Crash Course is publicly known to publish across more than sixty subjects. That's a large, longitudinal corpus where the same concept appears differently across math, biology, philosophy, and engineering. The studio's general approach for a corpus at that scale: extract a unified concept entity, link each appearance in each subject as a separate node typed as "treatment," with relationships for "prerequisite-of," "elaboration-of," "contradicts."

The payoff is queries the team couldn't run before. "Show me every treatment of probability across the catalogue, ordered by prerequisite depth." "Find concepts that appear in three or more subjects but are introduced differently each time." Curriculum decisions stop being guesses and become structured queries against the team's own work.

Crash Course-related case-study figures on this site are graded REPORTED. The methodology described here is the general pattern the studio applies in educational engagements at that scale.

Example: health domain (general principles)

Tyler's role at BEKIN Health puts the studio close to health and longevity work.
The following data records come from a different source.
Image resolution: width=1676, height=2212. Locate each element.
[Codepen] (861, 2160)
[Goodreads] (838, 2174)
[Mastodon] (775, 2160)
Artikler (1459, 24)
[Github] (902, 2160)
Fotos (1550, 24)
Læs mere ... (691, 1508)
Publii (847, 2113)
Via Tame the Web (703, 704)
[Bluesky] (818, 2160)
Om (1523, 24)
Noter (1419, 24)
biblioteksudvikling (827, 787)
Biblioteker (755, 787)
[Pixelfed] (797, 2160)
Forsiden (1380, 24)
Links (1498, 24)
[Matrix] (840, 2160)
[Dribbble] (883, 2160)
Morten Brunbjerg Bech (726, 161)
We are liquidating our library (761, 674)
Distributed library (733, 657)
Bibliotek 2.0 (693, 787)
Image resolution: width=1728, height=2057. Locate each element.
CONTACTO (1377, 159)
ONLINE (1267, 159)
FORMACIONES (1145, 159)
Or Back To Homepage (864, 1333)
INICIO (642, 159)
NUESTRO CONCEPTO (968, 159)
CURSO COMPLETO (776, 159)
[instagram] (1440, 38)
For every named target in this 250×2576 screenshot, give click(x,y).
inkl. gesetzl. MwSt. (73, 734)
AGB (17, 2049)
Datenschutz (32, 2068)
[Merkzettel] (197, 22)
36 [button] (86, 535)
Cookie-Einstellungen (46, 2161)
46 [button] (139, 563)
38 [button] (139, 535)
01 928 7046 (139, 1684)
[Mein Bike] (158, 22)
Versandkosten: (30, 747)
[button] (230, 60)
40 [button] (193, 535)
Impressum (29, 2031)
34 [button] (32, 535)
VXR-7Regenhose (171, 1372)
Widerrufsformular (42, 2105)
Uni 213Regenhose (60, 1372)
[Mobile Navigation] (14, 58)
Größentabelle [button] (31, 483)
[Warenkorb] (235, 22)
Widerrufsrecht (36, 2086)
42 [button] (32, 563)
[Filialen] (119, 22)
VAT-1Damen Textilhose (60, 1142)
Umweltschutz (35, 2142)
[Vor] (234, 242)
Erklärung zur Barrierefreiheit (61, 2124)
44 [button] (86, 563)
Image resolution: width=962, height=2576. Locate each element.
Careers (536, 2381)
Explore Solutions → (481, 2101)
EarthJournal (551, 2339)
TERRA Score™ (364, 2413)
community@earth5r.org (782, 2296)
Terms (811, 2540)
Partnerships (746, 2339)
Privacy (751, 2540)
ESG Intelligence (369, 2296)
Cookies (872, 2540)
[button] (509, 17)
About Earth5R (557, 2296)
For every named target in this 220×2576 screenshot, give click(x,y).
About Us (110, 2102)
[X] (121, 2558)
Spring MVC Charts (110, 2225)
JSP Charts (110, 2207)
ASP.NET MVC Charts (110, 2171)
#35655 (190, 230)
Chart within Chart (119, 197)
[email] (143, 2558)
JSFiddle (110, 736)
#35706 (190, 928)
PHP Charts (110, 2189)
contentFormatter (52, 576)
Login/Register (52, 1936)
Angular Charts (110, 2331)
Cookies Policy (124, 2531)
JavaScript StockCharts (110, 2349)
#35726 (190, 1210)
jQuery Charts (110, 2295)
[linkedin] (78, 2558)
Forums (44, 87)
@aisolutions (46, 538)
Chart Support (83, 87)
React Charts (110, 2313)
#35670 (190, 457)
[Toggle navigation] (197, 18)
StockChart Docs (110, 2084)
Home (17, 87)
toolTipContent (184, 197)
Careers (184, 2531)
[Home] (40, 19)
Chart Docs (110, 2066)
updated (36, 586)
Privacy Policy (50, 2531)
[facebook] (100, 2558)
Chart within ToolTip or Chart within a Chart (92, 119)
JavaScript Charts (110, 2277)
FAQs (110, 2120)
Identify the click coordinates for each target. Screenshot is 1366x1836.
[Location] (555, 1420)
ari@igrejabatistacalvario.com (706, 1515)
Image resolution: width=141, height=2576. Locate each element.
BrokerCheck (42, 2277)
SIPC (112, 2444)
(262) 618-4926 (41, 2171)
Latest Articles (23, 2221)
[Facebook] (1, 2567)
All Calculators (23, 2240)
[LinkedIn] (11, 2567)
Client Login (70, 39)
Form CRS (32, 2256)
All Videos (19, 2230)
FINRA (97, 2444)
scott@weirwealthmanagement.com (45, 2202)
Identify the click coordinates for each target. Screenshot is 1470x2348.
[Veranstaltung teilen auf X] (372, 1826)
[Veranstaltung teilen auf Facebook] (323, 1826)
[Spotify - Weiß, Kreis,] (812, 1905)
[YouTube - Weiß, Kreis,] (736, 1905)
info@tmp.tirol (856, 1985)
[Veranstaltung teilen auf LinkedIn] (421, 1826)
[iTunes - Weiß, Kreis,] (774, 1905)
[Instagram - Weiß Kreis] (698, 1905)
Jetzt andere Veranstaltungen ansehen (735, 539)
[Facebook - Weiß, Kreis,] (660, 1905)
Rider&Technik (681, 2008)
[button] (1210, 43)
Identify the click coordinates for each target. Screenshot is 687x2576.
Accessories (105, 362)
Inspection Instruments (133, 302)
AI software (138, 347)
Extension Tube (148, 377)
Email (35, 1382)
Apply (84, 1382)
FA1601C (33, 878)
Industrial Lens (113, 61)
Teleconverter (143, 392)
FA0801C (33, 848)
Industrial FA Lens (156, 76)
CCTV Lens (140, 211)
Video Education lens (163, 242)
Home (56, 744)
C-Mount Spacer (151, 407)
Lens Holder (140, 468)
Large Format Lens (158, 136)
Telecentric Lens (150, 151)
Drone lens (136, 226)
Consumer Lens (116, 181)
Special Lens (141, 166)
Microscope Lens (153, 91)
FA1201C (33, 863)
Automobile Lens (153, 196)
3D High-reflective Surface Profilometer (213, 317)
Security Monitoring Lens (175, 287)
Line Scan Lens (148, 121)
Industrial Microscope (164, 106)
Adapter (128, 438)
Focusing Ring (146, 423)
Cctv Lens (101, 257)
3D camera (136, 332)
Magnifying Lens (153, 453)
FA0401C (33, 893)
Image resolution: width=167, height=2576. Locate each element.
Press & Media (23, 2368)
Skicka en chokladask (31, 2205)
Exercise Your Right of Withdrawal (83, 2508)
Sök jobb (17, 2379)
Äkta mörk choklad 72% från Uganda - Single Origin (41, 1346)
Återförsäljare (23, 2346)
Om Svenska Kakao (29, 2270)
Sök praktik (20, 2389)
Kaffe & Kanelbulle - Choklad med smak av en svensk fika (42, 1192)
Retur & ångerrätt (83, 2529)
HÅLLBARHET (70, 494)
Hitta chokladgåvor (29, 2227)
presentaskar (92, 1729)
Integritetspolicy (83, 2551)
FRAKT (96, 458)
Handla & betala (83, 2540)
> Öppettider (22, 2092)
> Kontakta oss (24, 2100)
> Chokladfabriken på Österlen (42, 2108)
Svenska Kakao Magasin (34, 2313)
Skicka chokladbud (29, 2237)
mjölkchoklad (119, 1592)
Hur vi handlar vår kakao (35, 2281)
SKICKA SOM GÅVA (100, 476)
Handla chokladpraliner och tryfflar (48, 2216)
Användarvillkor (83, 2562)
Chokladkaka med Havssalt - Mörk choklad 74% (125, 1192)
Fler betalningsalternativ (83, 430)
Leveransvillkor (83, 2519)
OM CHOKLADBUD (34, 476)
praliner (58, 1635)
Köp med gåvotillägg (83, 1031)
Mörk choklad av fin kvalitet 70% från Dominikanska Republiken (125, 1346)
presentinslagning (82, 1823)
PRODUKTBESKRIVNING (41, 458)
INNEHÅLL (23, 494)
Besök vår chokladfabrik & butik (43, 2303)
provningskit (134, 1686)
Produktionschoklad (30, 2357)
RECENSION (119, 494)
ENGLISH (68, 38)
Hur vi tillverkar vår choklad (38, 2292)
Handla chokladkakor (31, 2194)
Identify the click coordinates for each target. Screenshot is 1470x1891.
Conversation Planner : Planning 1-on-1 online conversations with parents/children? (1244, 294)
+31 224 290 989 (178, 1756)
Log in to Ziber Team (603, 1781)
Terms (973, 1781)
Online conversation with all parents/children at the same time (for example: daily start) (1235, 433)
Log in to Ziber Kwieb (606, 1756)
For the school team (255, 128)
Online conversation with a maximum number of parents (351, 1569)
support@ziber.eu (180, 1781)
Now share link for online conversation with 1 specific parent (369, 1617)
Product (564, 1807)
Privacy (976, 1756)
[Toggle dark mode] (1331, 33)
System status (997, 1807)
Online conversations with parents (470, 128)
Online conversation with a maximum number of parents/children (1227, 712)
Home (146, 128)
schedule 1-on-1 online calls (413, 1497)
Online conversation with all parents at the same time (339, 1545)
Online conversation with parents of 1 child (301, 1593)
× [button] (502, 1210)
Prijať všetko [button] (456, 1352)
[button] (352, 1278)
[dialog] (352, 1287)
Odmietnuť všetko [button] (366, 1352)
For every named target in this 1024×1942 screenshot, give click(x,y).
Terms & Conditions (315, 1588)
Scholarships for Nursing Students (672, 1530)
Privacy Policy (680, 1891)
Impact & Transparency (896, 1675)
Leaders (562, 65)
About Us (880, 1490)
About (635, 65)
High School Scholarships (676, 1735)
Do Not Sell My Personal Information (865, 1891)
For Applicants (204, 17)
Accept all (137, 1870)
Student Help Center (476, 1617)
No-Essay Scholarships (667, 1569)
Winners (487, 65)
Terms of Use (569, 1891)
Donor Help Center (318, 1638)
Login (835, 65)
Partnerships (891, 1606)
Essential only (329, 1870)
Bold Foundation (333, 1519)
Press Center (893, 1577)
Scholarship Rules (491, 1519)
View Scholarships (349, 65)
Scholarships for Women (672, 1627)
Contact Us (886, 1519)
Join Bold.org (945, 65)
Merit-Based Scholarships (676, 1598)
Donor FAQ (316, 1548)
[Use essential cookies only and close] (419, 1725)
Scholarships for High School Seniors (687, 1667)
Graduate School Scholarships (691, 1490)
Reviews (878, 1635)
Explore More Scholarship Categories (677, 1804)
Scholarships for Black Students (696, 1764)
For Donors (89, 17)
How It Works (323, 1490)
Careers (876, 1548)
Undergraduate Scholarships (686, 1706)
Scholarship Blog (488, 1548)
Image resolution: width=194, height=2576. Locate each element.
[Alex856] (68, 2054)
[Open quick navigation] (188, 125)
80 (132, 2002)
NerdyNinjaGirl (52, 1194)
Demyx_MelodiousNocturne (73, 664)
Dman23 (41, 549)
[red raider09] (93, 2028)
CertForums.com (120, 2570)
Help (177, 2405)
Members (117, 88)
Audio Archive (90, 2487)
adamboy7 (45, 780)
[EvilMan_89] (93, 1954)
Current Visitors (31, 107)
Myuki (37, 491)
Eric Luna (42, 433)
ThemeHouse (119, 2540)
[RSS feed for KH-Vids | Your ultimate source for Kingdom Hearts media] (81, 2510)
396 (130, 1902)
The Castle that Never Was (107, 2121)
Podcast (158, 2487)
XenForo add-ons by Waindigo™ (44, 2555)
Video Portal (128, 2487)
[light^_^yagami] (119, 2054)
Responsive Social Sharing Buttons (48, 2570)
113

We don't share BEKIN-specific architecture publicly. The general principles that carry to any health-tier engagement are worth naming.

Privacy as a first-class graph property. Every node and edge carries an access-classification tag. Queries that would join across classifications get blocked at the query layer, not the application layer. The graph database is the right place to enforce this because it's the only place that sees the joins.

Provenance is non-negotiable. Every claim in a health context has to be traceable to a source the clinician would accept. The graph stores citations as edges to source nodes, not as free-text fields.

Ontology requires clinical sign-off. The ontology argument involves people with clinical credentials, not just the engineering team. The graph that gets built will encode a clinical view of the world. Making sure that view is correct is a sign-off step, not an internal call.

Drift detection is monitored. When the literature changes, the graph has to know. Either through a scheduled re-extraction pass or through manual updates with version stamps. A health graph that silently drifts out of date is worse than no graph at all.

What makes it survive turnover

The thing clients actually buy when they buy a GraphRAG build is that the next team can use it. Three properties matter for that.

Versioned ontology in the repo, not in someone's head. Provenance on every chunk, every entity, every edge, so the next team can audit any claim back to source. Documented query patterns with worked examples, so the next team doesn't have to rediscover the four queries that answer 80% of business questions.

A GraphRAG layer without those three properties is a research artifact. A GraphRAG layer with them is institutional memory.